Растерялся. Такого фарисейского хода не ожидал и, разозлившись на меня, в том числе и за то, что поставил его в такое дурацкое положение оскорбителя отца, к чему он отнюдь не стремился, пришел в волнение и начал говорить уже с неконтролируемой дрожью в голосе и трудно скрываемым раздражением.
— На тебя это не похоже. Но это все равно так.
— Ну хорошо, пусть будет так, хотя это не так, конечно. Но пусть будет по-твоему.
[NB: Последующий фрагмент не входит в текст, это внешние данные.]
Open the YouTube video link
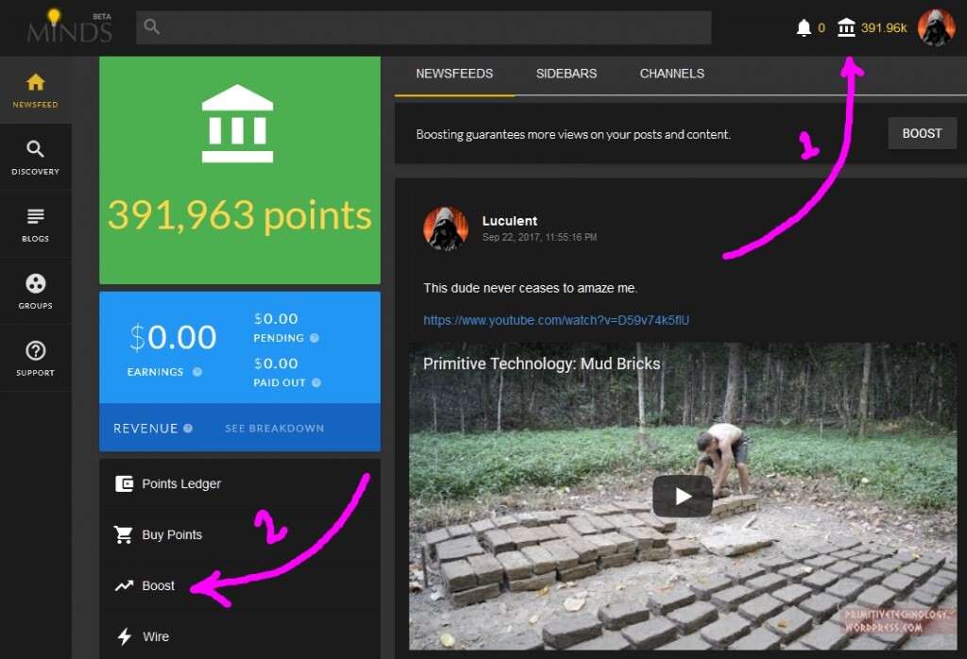 [x=555, y=320]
Но знаешь ли ты, что евреи и неевреи не в одинаковом положении в этом мире?
— Да, я знаю, но это делу не мешает.
Он встал, вытирая полотенцем руки и губы.
— Подожди, сядь.
— Если бы этого не было, ты бы все равно что-нибудь придумал.
— Сядь, давай поговорим спокойно.
— Тебе вечно все не нравится. Что я сделаю, что Саша сделает — все мы делаем неправильно. Тебе нельзя угодить.
— Ну чего ты так накалился? Присядь, успокойся.
С этими словами я попытался взять его за плечо и посадить, но раздражение его к этому времени уже достигло предела. Он резко вывернулся, швырнул на кухонный прилавок полотенце и, повторив «тебе нельзя угодить», сбежал по лестнице.
— Стой! Стой, остановись! Вернись! — кричал я ему вдогонку. — Немедленно вернись!